(Beginning of DATA PROVIDED)

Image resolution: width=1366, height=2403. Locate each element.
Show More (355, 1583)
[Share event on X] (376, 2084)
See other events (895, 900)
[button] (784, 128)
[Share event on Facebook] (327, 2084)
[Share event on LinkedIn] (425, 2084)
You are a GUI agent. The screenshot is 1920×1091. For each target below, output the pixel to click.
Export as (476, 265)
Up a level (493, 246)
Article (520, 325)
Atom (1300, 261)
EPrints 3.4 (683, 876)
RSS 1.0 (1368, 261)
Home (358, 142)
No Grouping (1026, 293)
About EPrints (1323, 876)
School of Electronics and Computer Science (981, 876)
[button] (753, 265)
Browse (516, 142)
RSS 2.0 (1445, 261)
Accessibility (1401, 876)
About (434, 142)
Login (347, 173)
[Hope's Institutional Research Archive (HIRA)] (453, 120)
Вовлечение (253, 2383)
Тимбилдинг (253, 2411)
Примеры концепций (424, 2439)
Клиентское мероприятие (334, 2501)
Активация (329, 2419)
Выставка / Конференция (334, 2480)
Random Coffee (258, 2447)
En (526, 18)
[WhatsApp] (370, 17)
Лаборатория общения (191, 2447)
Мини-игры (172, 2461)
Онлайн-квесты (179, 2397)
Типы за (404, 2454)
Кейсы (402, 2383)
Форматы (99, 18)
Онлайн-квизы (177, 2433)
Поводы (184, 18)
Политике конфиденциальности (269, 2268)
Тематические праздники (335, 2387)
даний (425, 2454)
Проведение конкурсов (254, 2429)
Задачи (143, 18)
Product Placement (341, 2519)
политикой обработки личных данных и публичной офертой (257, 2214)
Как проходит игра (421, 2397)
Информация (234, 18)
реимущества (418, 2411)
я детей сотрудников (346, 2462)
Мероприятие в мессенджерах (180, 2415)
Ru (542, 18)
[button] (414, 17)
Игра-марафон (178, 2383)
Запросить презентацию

(End of DATA PROVIDED)

-- INSTRUCTIONS FOR THE TASK --
The response should reproduce every entry above exactly.

-- ANSWER SPACE --
Image resolution: width=1366, height=2403. Locate each element.
Show More (355, 1583)
[Share event on X] (376, 2084)
See other events (895, 900)
[button] (784, 128)
[Share event on Facebook] (327, 2084)
[Share event on LinkedIn] (425, 2084)
You are a GUI agent. The screenshot is 1920×1091. For each target below, output the pixel to click.
Export as (476, 265)
Up a level (493, 246)
Article (520, 325)
Atom (1300, 261)
EPrints 3.4 (683, 876)
RSS 1.0 (1368, 261)
Home (358, 142)
No Grouping (1026, 293)
About EPrints (1323, 876)
School of Electronics and Computer Science (981, 876)
[button] (753, 265)
Browse (516, 142)
RSS 2.0 (1445, 261)
Accessibility (1401, 876)
About (434, 142)
Login (347, 173)
[Hope's Institutional Research Archive (HIRA)] (453, 120)
Вовлечение (253, 2383)
Тимбилдинг (253, 2411)
Примеры концепций (424, 2439)
Клиентское мероприятие (334, 2501)
Активация (329, 2419)
Выставка / Конференция (334, 2480)
Random Coffee (258, 2447)
En (526, 18)
[WhatsApp] (370, 17)
Лаборатория общения (191, 2447)
Мини-игры (172, 2461)
Онлайн-квесты (179, 2397)
Типы за (404, 2454)
Кейсы (402, 2383)
Форматы (99, 18)
Онлайн-квизы (177, 2433)
Поводы (184, 18)
Политике конфиденциальности (269, 2268)
Тематические праздники (335, 2387)
даний (425, 2454)
Проведение конкурсов (254, 2429)
Задачи (143, 18)
Product Placement (341, 2519)
политикой обработки личных данных и публичной офертой (257, 2214)
Как проходит игра (421, 2397)
Информация (234, 18)
реимущества (418, 2411)
я детей сотрудников (346, 2462)
Мероприятие в мессенджерах (180, 2415)
Ru (542, 18)
[button] (414, 17)
Игра-марафон (178, 2383)
Запросить презентацию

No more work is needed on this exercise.